Study material
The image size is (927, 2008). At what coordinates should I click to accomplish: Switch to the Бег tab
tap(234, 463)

---

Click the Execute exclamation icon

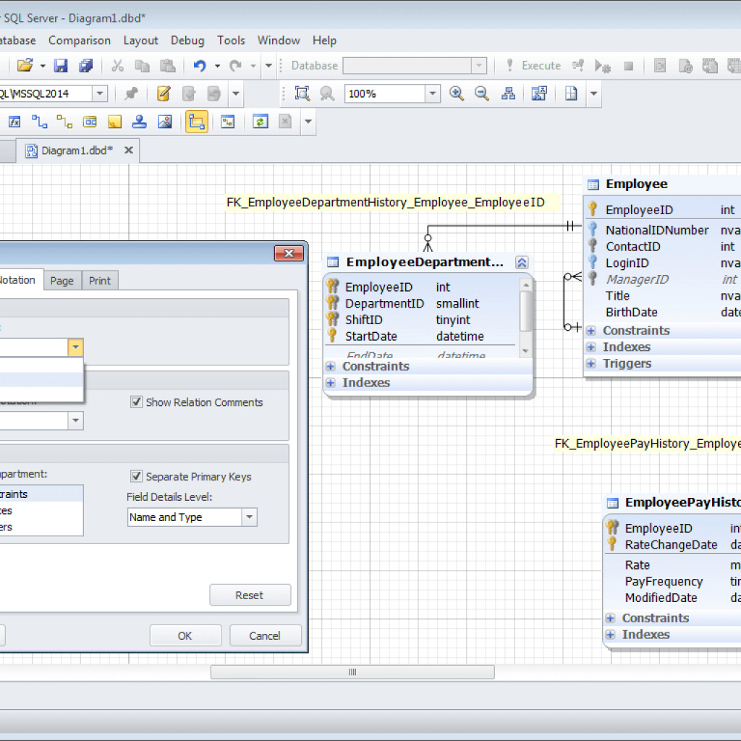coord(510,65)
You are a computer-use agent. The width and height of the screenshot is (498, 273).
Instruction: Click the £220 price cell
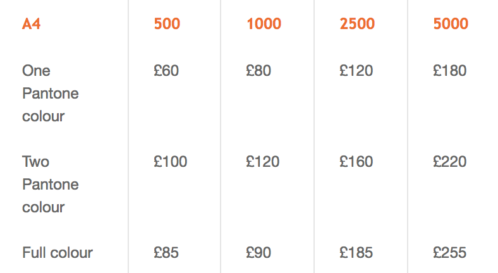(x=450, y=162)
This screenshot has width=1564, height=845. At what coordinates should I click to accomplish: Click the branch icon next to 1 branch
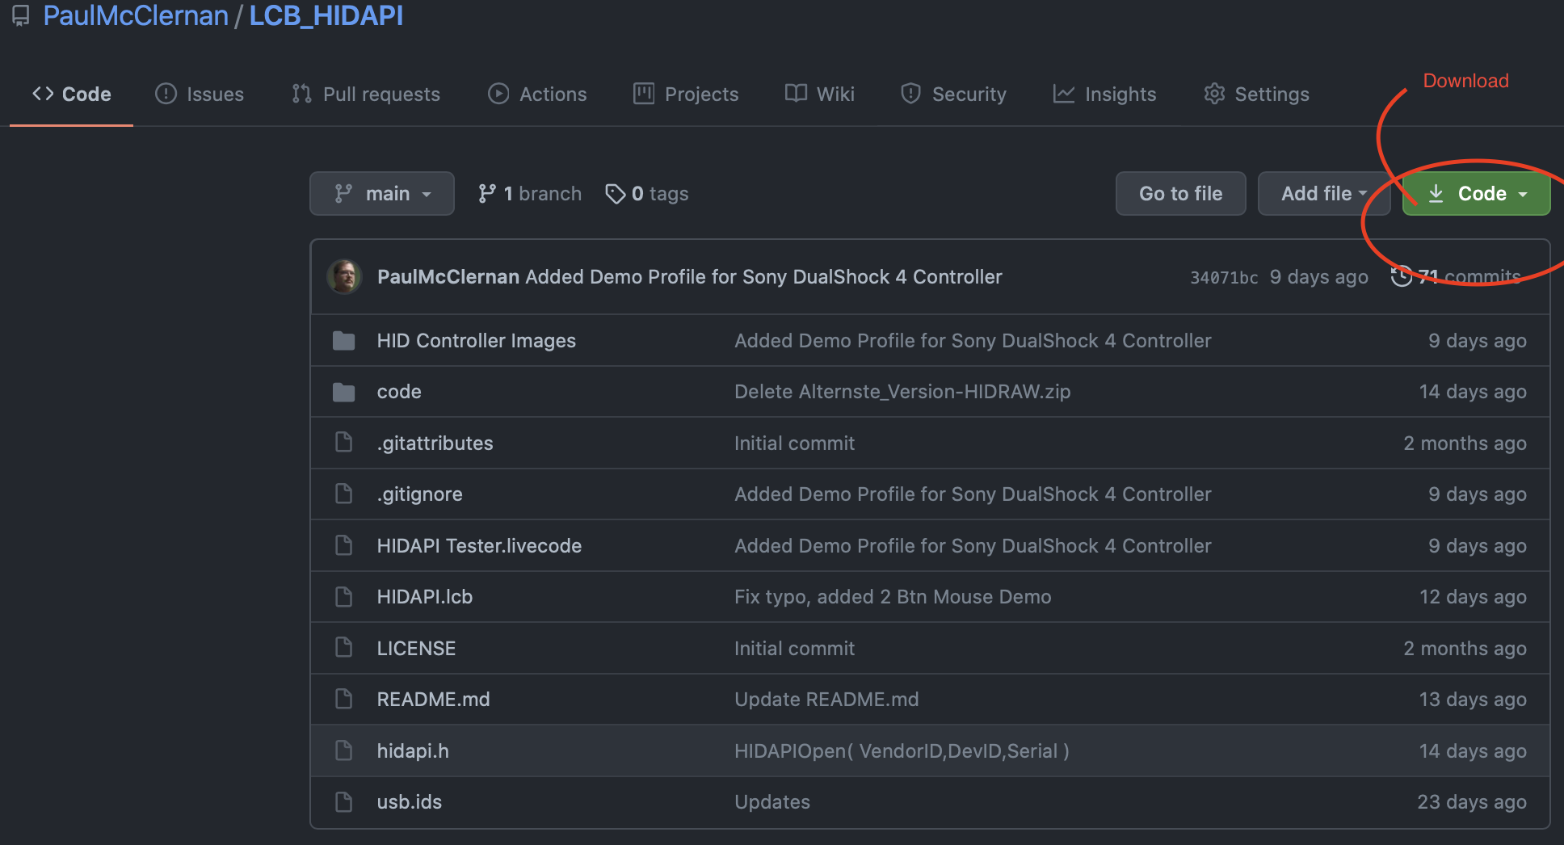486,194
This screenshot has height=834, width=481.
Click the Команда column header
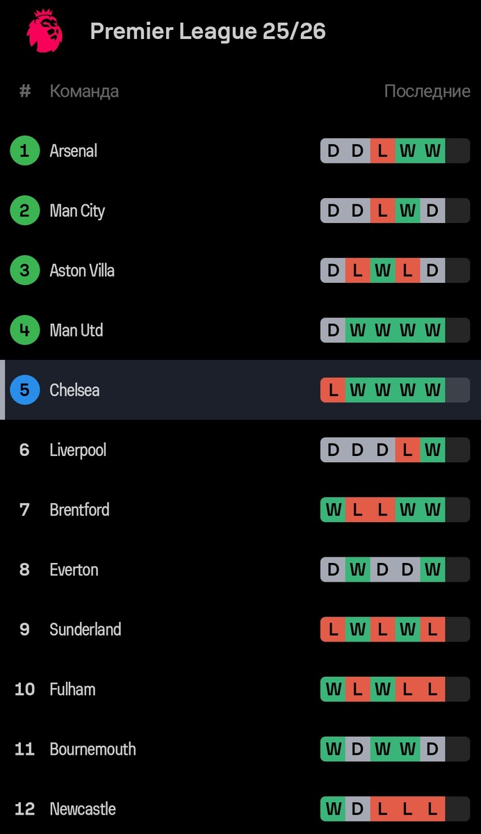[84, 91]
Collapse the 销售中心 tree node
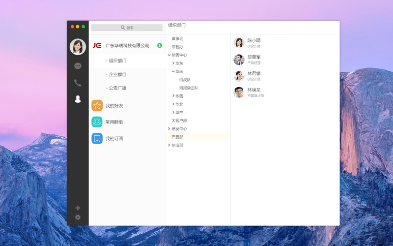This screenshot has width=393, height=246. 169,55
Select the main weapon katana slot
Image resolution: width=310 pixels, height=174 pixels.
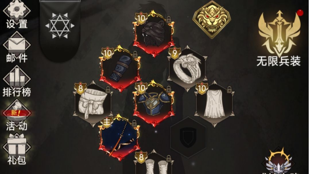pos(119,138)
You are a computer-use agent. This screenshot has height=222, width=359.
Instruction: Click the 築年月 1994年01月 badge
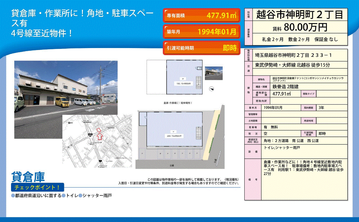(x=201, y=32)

How to complete this task
Repeat exactly the lines above, from the line that contains "Collapse the 销售中心 tree node" down through the line that contains "You are a computer-use agent. This". Include both of those lines and none of the pictures.

Response box
Collapse the 销售中心 tree node
This screenshot has width=393, height=246. 169,55
Select the main weapon katana slot
Image resolution: width=310 pixels, height=174 pixels.
pos(119,138)
You are a computer-use agent. This screenshot has height=222, width=359.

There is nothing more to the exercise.